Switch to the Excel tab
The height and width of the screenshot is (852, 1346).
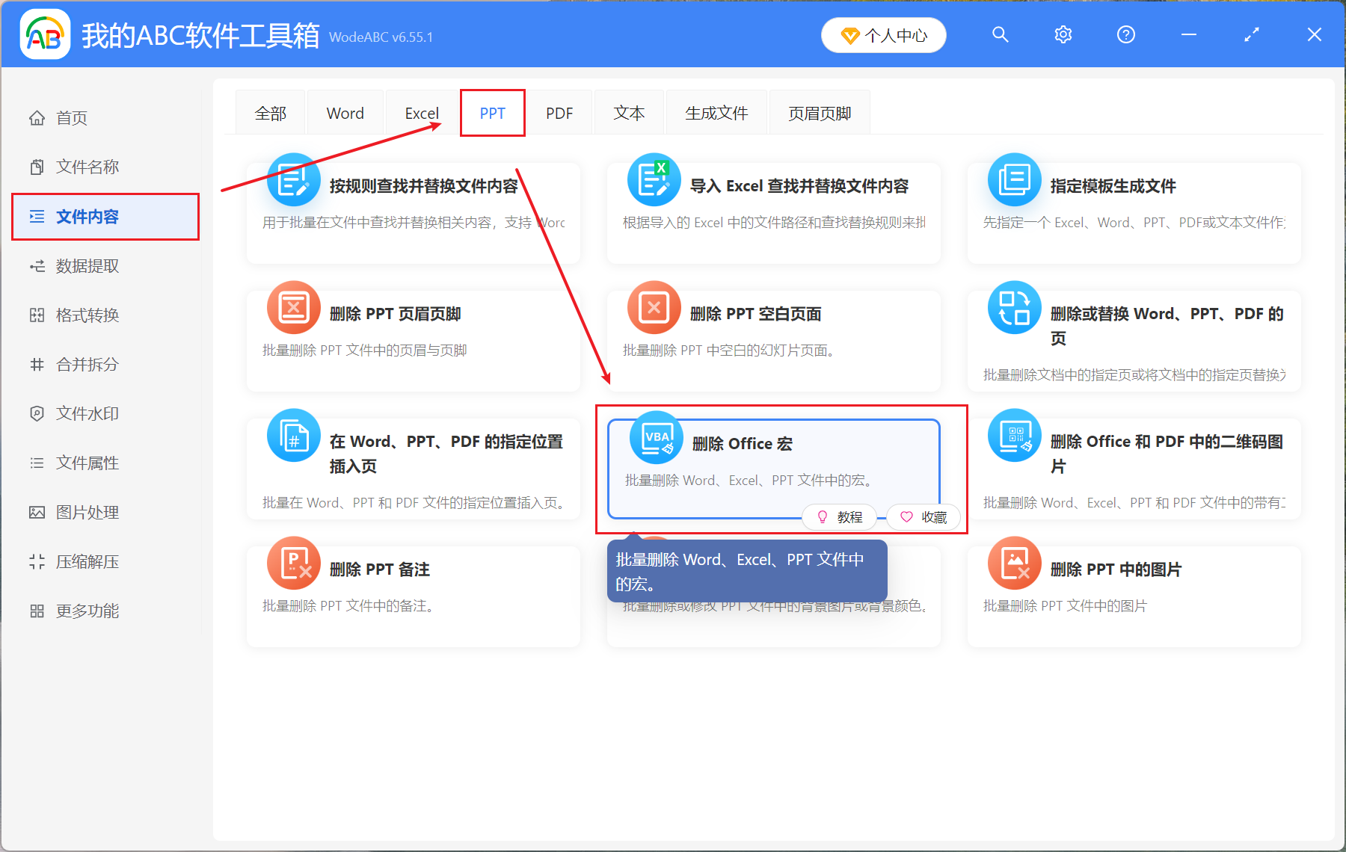click(x=421, y=113)
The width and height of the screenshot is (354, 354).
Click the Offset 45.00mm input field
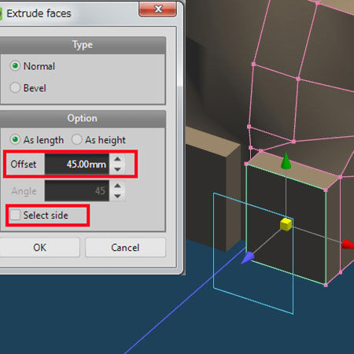tap(77, 164)
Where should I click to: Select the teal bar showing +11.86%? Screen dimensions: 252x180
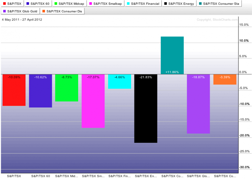click(x=172, y=55)
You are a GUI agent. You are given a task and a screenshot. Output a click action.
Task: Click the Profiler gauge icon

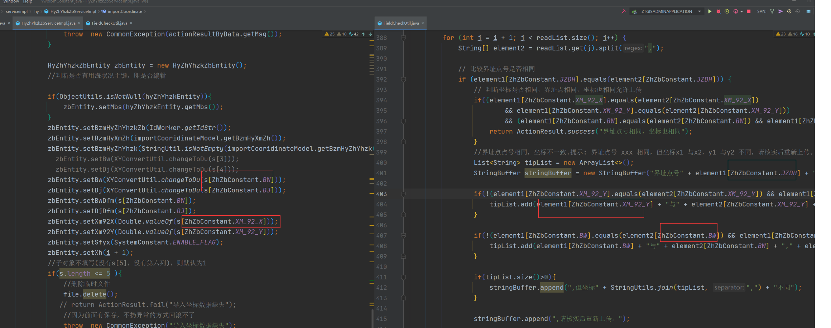(x=735, y=11)
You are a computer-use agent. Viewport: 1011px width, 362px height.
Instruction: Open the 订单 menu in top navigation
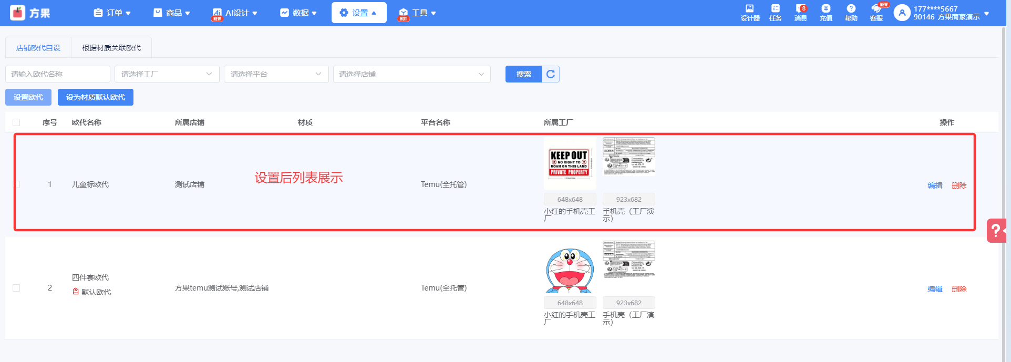112,13
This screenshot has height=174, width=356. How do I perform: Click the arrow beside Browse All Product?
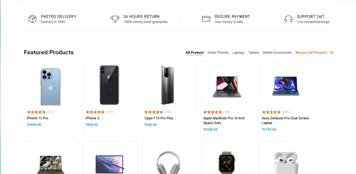coord(331,52)
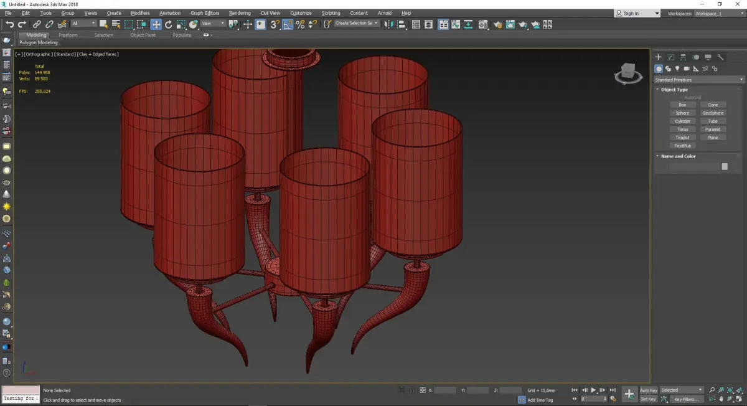Click the Key Filters button
747x406 pixels.
[685, 399]
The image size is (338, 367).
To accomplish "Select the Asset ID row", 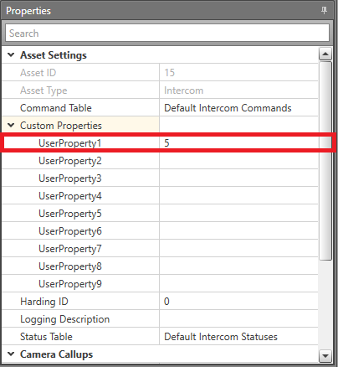I will click(x=160, y=73).
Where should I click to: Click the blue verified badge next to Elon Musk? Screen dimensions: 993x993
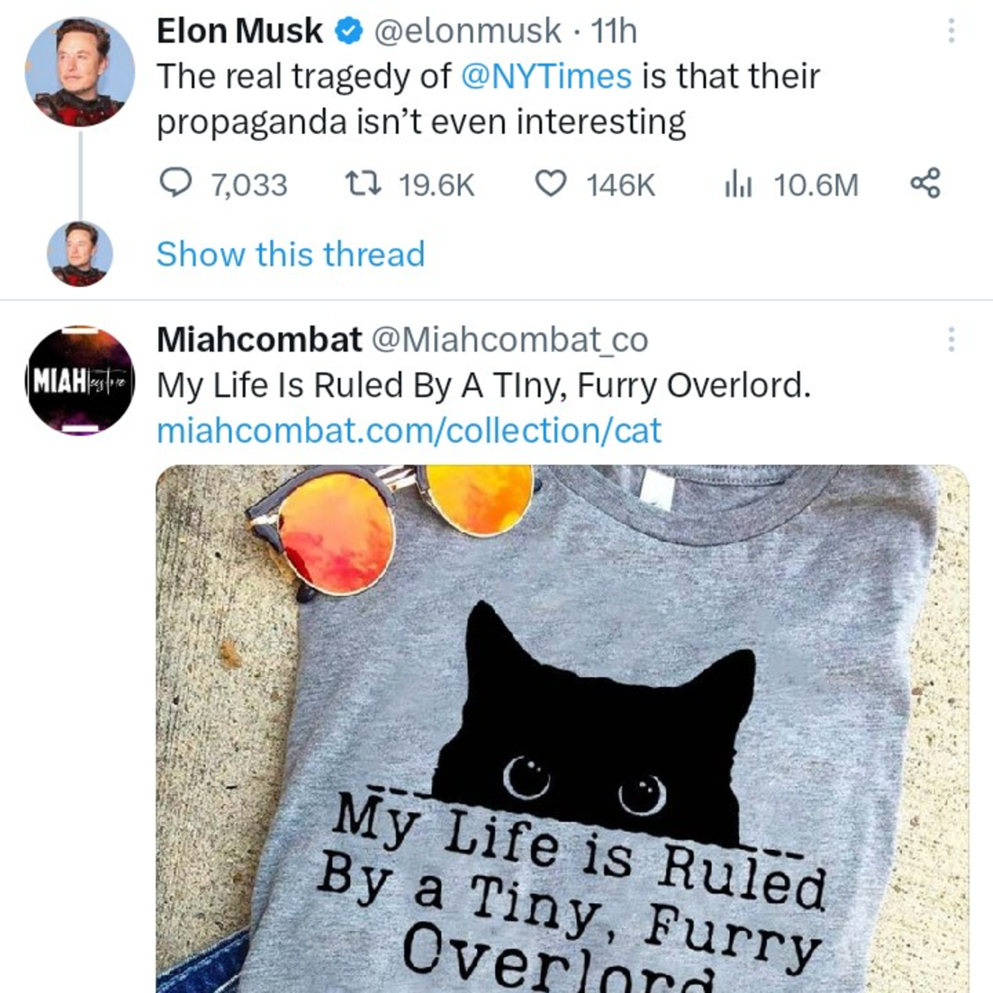tap(350, 31)
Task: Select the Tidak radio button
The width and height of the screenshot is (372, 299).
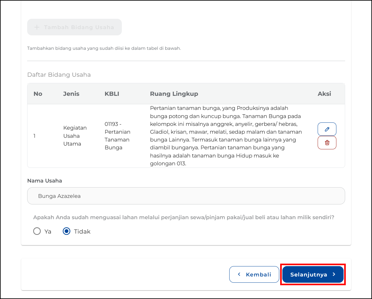Action: click(66, 231)
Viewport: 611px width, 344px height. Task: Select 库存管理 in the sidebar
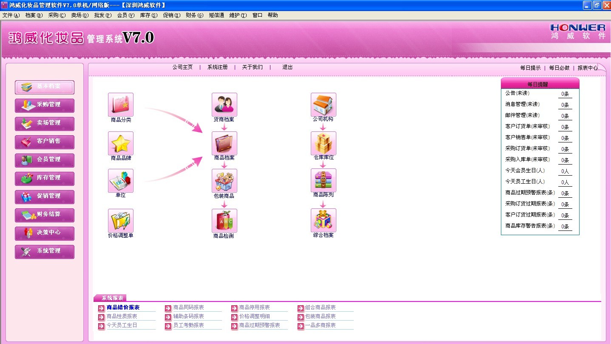click(45, 178)
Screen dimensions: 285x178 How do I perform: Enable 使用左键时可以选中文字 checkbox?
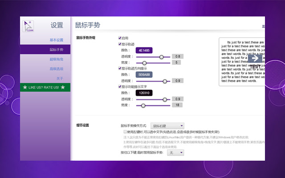(126, 132)
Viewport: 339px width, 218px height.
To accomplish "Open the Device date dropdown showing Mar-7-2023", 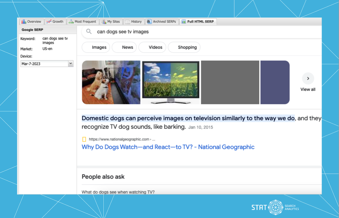I will (70, 63).

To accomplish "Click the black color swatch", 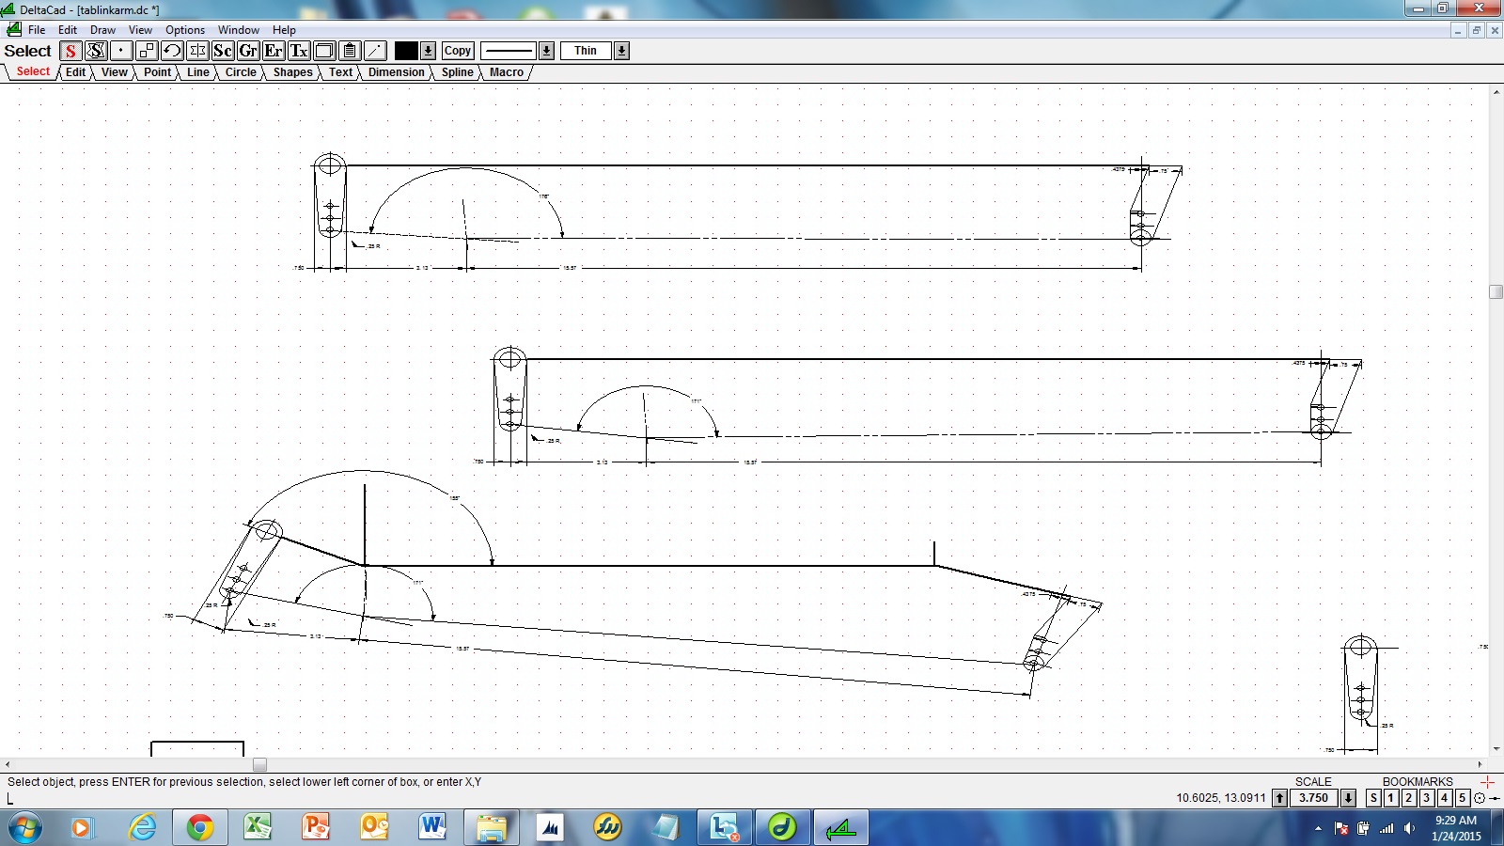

━━━

■ **Goal of the exercise**:
Search the data above for the word "agent". Copy each line it is in.

■ **Task result**:
You are a GUI agent. You are given a task and a screenshot. Output a click action.
You are a computer-use agent. Viewport: 1011px width, 362px height.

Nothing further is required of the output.